Spatial Analysis of Tuberculosis (TB) Disease in Iraq, 2019–2021: Using a Geographical Information Systems Approach
Abstract
Spatial analysis involves examining global and local spatial autocorrelation using statistical measures such as Moran's I and +Getis-Ord. We used Arc GIS 10.8 to analyze the data. The autocorrelation coefficient results revealed a specific pattern in the tuberculosis (TB) incidence distribution across different provinces in 2019 The Moran's I value is 0.188 with a corresponding p-value of (0.0.52) was statistically significant clustering.

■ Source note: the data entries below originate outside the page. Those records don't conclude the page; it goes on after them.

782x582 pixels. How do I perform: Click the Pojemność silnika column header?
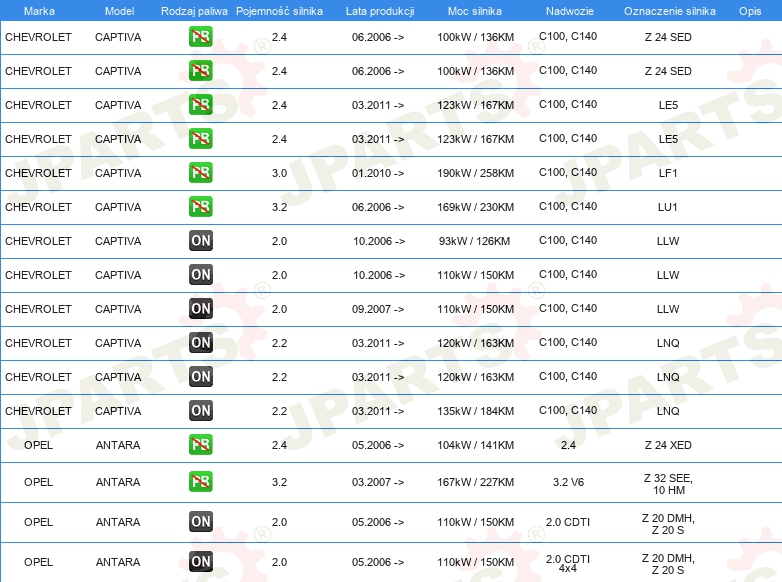click(x=279, y=10)
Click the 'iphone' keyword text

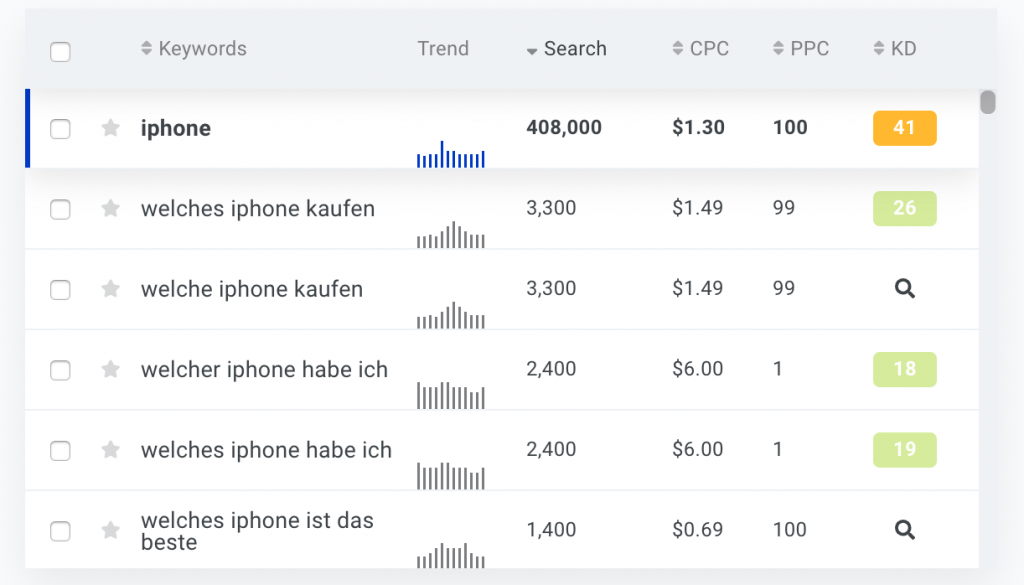point(176,128)
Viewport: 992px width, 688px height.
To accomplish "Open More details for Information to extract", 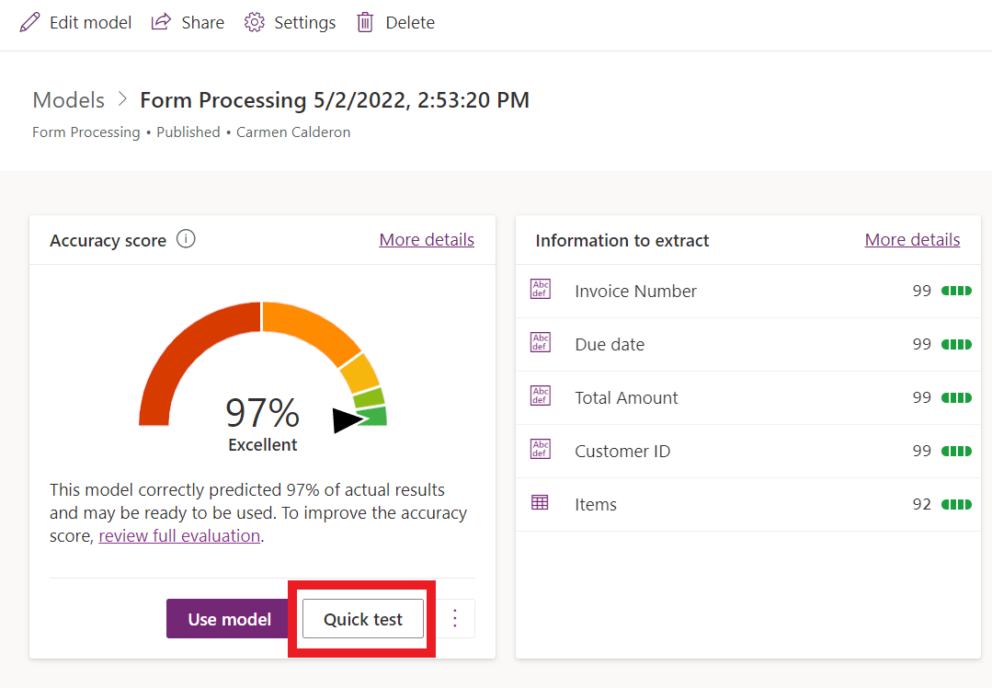I will tap(912, 240).
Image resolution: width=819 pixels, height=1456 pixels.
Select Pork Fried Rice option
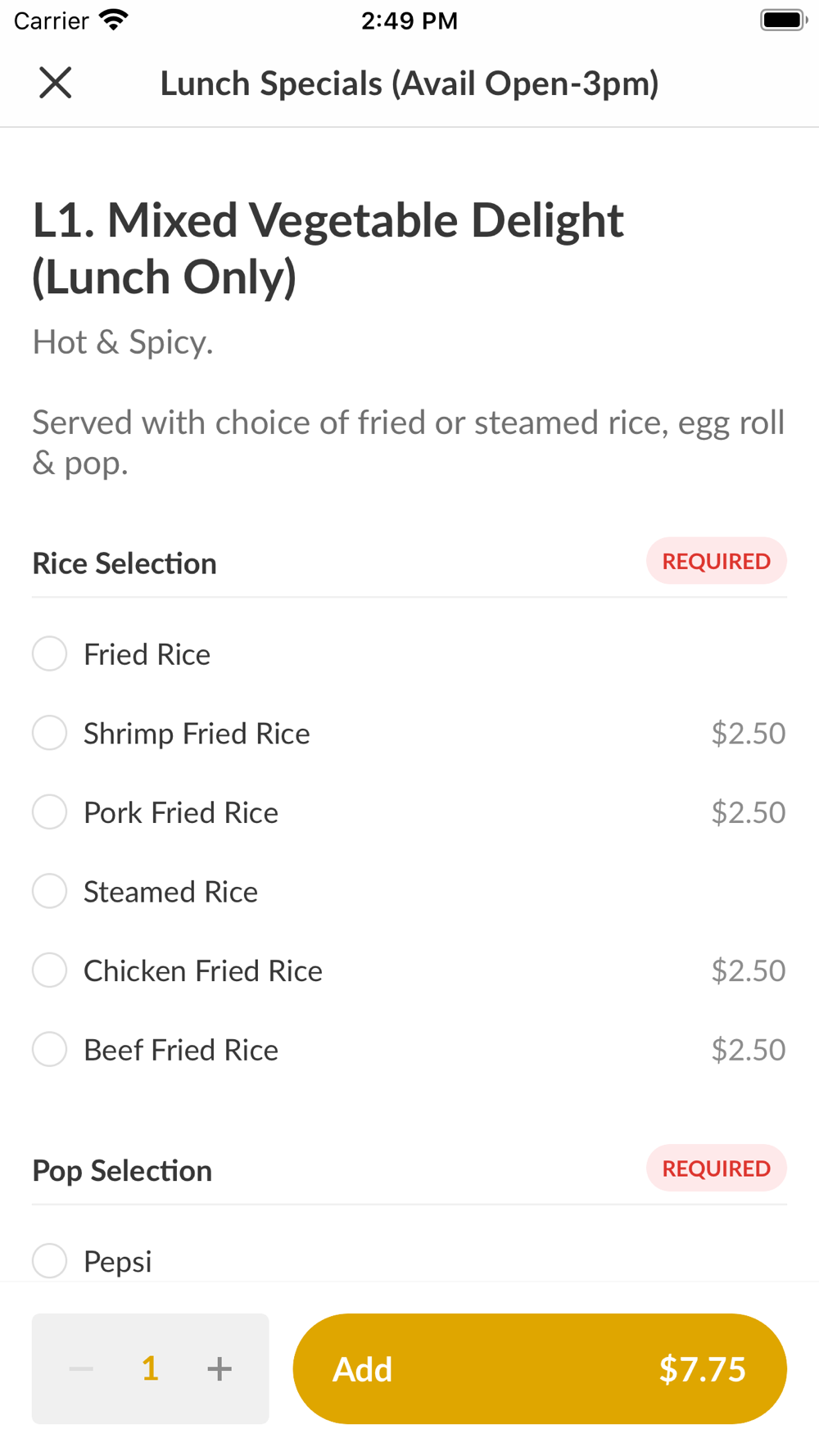coord(49,812)
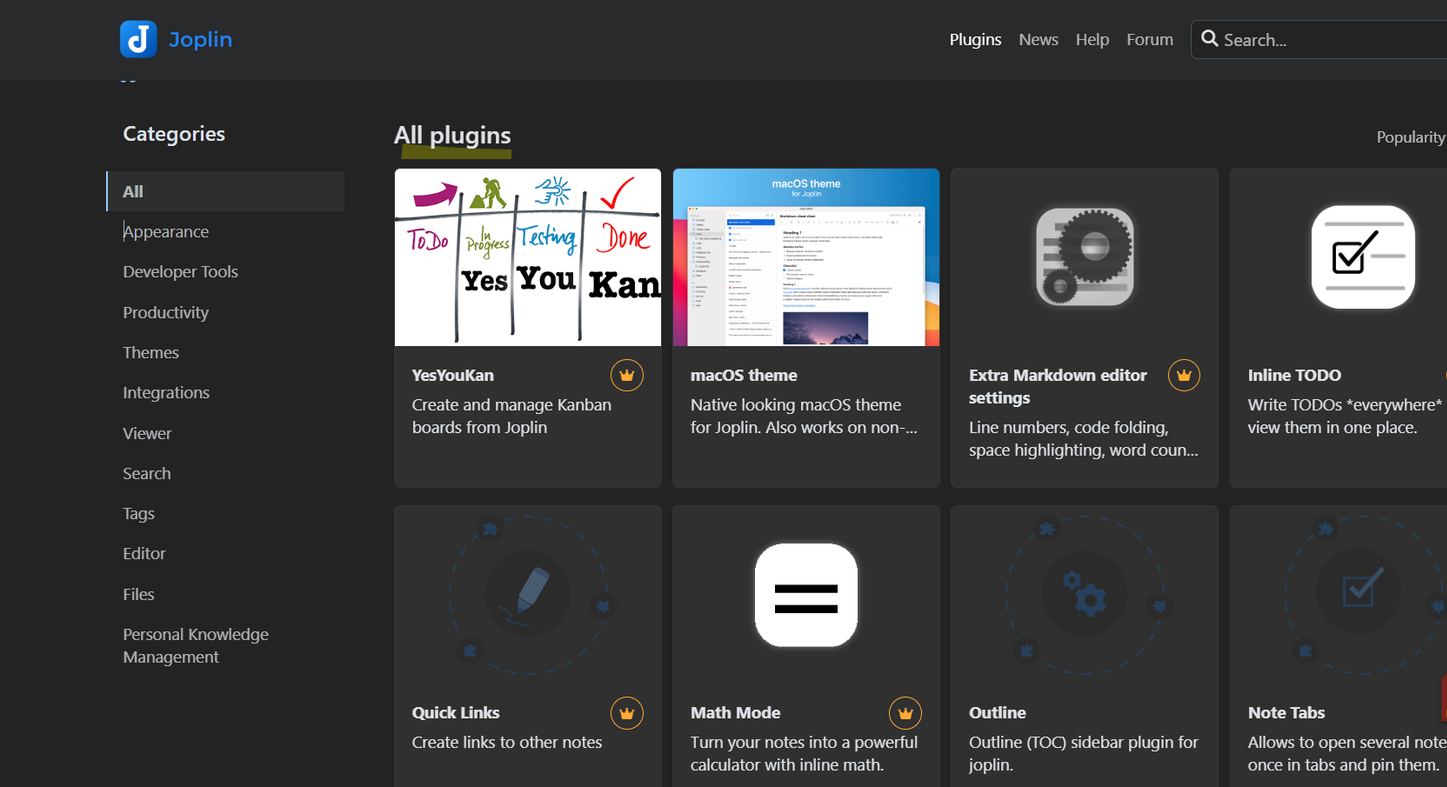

In four provinces (Diyala, Baghdad, Babil, and Wasit districts), BT incidence was clustered overall study area. The findings from the spatial examination of tuberculosis prevalence in the northeastern region of the country indicate the presence of four high-prevalence hotspot clusters (H-H) and one low-prevalence spatial outlier (L-H) in the year 2019. In 2020 (Morans I: 0.109, P = 0.165), distribution of TB overall country was random. Cluster analysis shows that one is a spatial cluster (H-H) hotspot located in Baghdad and the other randomness overall of the country. In 2021 (Moran's I: 0.237, P = 0.016) spatial analysis of TB for all countries was clustered. The analysis identifies four spatial groupings (H-H) and one spatial anomaly (L-H). The results showed that there are four groups of spatial hotspots located in different regions of Iraq, which can be identified as follows: Diyala, Baghdad, Diwaniyah, and Wasit, while the Karbala region is the least hotspot.